───── Source extract ─────
‘An attack on everyone’: NSW Premier Chris Minns joins push to defend Australia’s Jewish community

A chuckle ran through the room as Deborah Conway sang those words before an audience of business and cultural leaders on Wednesday because it’s true, isn’t it?
The Jewish people have given so much to the world – to music, science, law, medicine, and the arts. They have helped build modern Australia.
And yet it is upon the shoulders of bewildered Australian Jews that hatred has now settled.
Today, in Australia, Jewish children walk to school under armed guard.
Today, in Australia, Jewish worshippers pray at synagogues with security personnel on the gate.
Time and again this year, Australian Jews have been forced to get on their knees with buckets and sponges to clean eggs and paint off their homes.
Many will sorrowfully tell you that Australia feels like a different country from the one their parents and grandparents came to, after the horror of war in Europe.
For a long time, they felt safe.
They no longer do.
Is that what we, as Australians, want?
To have small groups of vulnerable Australians living in fear?
If so, we’re not the country we said we were.
We’re not the country we promised the fallen that we would always strive to be.
Deborah Conway is an artist, and she is Jewish, and she has found herself, in recent years, being escorted from the stage for being Jewish.
She performed her special, funny song, referencing her own ancestors, as well as Bob Dylan, at the launch of a new book on Wednesday.
It’s an important new book, for it seeks to turn the tide.
A Different Country has been published by The Australian and HarperCollins, and the launch event was held at the Opera House.
Very deliberately, it was held at the Opera House.
The Australian’s editor-in-chief, Michelle Gunn, said the venue was chosen in part because it represents “the peak of cultural endeavour in this country.”
─────
> Task details: Copy out the entire article about defending Australia's Jewish community, word for word. The records are separate material and are unrelated to the article.
───── Data provided ─────
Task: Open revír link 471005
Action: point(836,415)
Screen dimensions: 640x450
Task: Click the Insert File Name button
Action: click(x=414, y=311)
─────
───── Data provided ─────
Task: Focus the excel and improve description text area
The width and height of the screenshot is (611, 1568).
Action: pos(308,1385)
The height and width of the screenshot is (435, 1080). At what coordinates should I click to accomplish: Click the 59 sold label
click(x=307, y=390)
─────
───── Data provided ─────
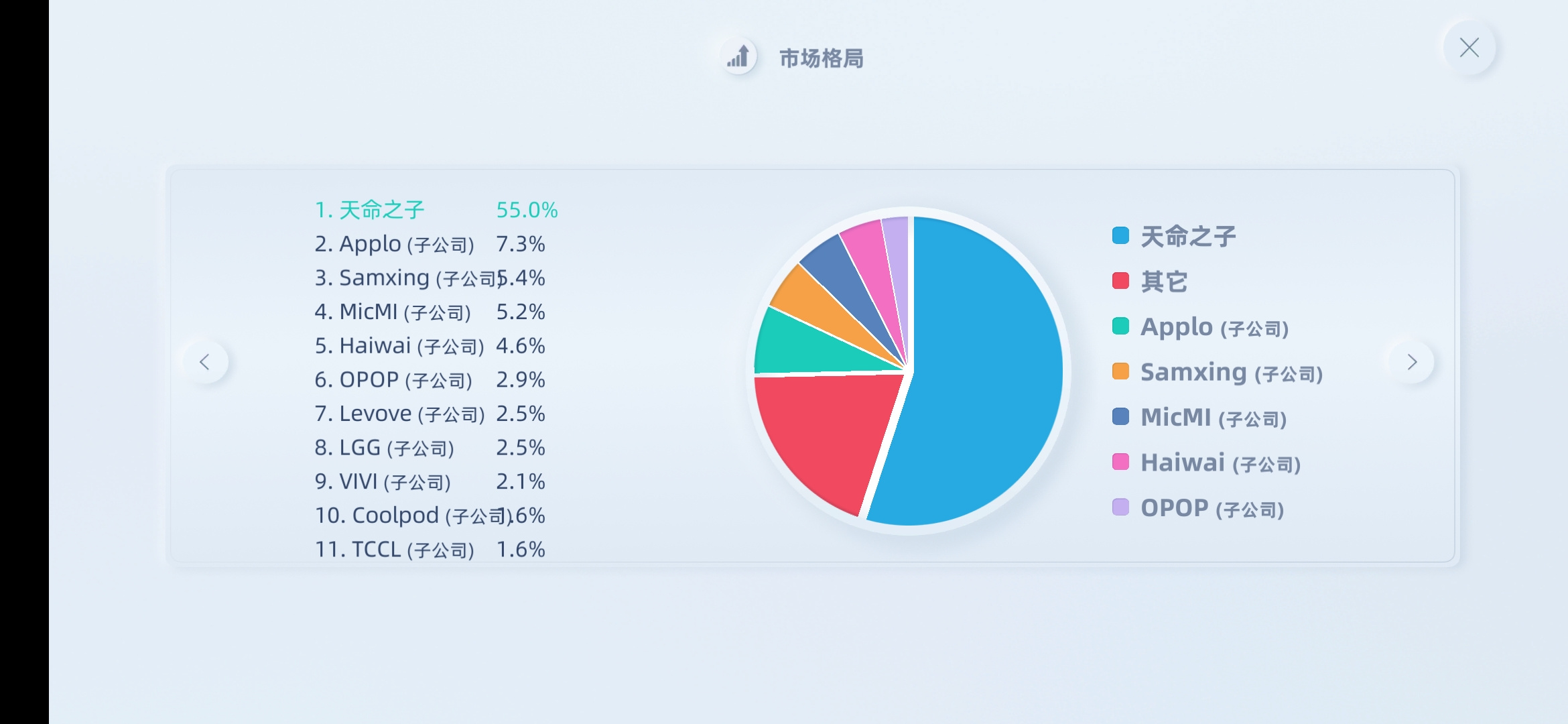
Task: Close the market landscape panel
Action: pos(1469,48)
─────
> Expected output:
‘An attack on everyone’: NSW Premier Chris Minns joins push to defend Australia’s Jewish community

A chuckle ran through the room as Deborah Conway sang those words before an audience of business and cultural leaders on Wednesday because it’s true, isn’t it?
The Jewish people have given so much to the world – to music, science, law, medicine, and the arts. They have helped build modern Australia.
And yet it is upon the shoulders of bewildered Australian Jews that hatred has now settled.
Today, in Australia, Jewish children walk to school under armed guard.
Today, in Australia, Jewish worshippers pray at synagogues with security personnel on the gate.
Time and again this year, Australian Jews have been forced to get on their knees with buckets and sponges to clean eggs and paint off their homes.
Many will sorrowfully tell you that Australia feels like a different country from the one their parents and grandparents came to, after the horror of war in Europe.
For a long time, they felt safe.
They no longer do.
Is that what we, as Australians, want?
To have small groups of vulnerable Australians living in fear?
If so, we’re not the country we said we were.
We’re not the country we promised the fallen that we would always strive to be.
Deborah Conway is an artist, and she is Jewish, and she has found herself, in recent years, being escorted from the stage for being Jewish.
She performed her special, funny song, referencing her own ancestors, as well as Bob Dylan, at the launch of a new book on Wednesday.
It’s an important new book, for it seeks to turn the tide.
A Different Country has been published by The Australian and HarperCollins, and the launch event was held at the Opera House.
Very deliberately, it was held at the Opera House.
The Australian’s editor-in-chief, Michelle Gunn, said the venue was chosen in part because it represents “the peak of cultural endeavour in this country.”